Tanya, left, and Kevin Boyle laugh as they sit in the lobby of the Carol Theater in Monroe Monday morning. The couple said they have plans to turn the rundown landmark on Monroe’s Main Street back into a community gathering place.

MONROE — For more than 30 years, the Carol Theater in Monroe has sat boarded up and vacant on Main Street in Monroe.

During that time, the weathering of the building had made it a popular place for photographers to take photos of families, couples and children, but the building itself had become another ghost of what Main Street had once been.

The theater closed its doors in 1981, and since that time a leaky roof caused damage to the interior. That did not stop Kevin and Tanya Boyle, who recently purchased the property to restore it and open it back up for community use.

“I’ve got big plans for this place,” Tanya said Monday morning. “It’s a little bit more of a project than I had anticipated, but my prayer is, if all goes well, that we can get our permits by summertime.”

Tanya said much of the work to restore the theater is waiting on approval from a structural engineer, as requested by Sevier County building inspector John Hicks. She said if the engineer’s opinion is favorable, they are ready to roll out the red carpet on a remodel of the entire facility.

Kevin said he is working on fixing the roof to stop the leaking water from causing further damage, but he said outside of some minor water damage, most of the work will be cosmetic to get the theater back in working order.

“We have most of the stuff to get it done, it’s just a matter of putting it in once we get the OK,” Kevin said. “We want to do this safe and do it right.”

Once the Boyles are able to get to work on restoring the building, they said they have taken out a few rows of seating and are planning to build out the stage to make it conducive to hosting community theater performances as well as live music concerts.

Tanya said she hosted a similar community theater program in Tooele, and is hoping to help introduce more youths in the area to Shakespeare and other classic theater performances, and is excited to help give more people an appreciation for stage performance.

Of course, the theater will still be a place where people can come and catch a flick as well, Kevin said.

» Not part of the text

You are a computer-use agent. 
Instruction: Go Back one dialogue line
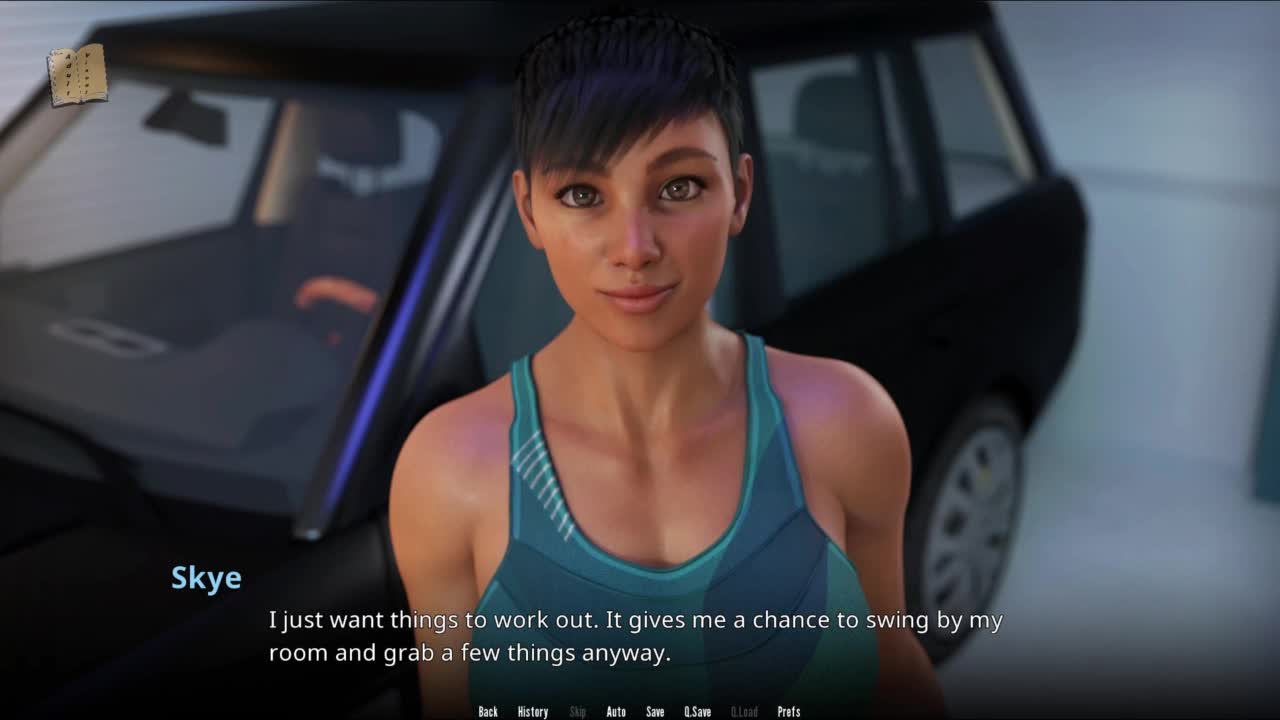(488, 712)
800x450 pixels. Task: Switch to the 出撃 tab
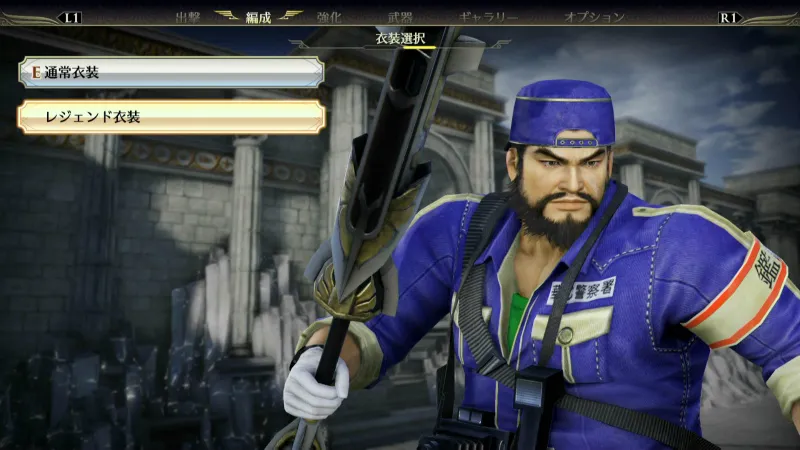(188, 17)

“A lot of people around town have memories of coming and watching movies here,” Kevin said. “We want to host family nights for inexpensive movies for like a dollar or something.”

He said some rolls of quarter tickets were also recovered in the theater, and he said they are even considering hosting a 25-cent movie night.

“Everybody remembers that, it was a big thing,” Kevin said. “We want to do movies to bring that back.”

Kevin said the biggest thing is that the showhouse will not feature R-rated movies.

“People have said that an R-rated show has never been shown here, and we want to keep it that way,” Kevin said. “We want to make sure to keep this place family friendly.”

The Boyles said they are also working on setting up a 501(c)(3) nonprofit organization for the theater as well as approaching the Utah Heritage Highway 89 Alliance to help get the theater back in shape.

“We plan on remodeling everything, but we plan on keeping the outside looking the same,” Tanya said. She said much of the interior will have the same look as well, with a few modifications.

“I’ve always loved old theaters,” Tanya said. “I just never imagined I’d actually own one.”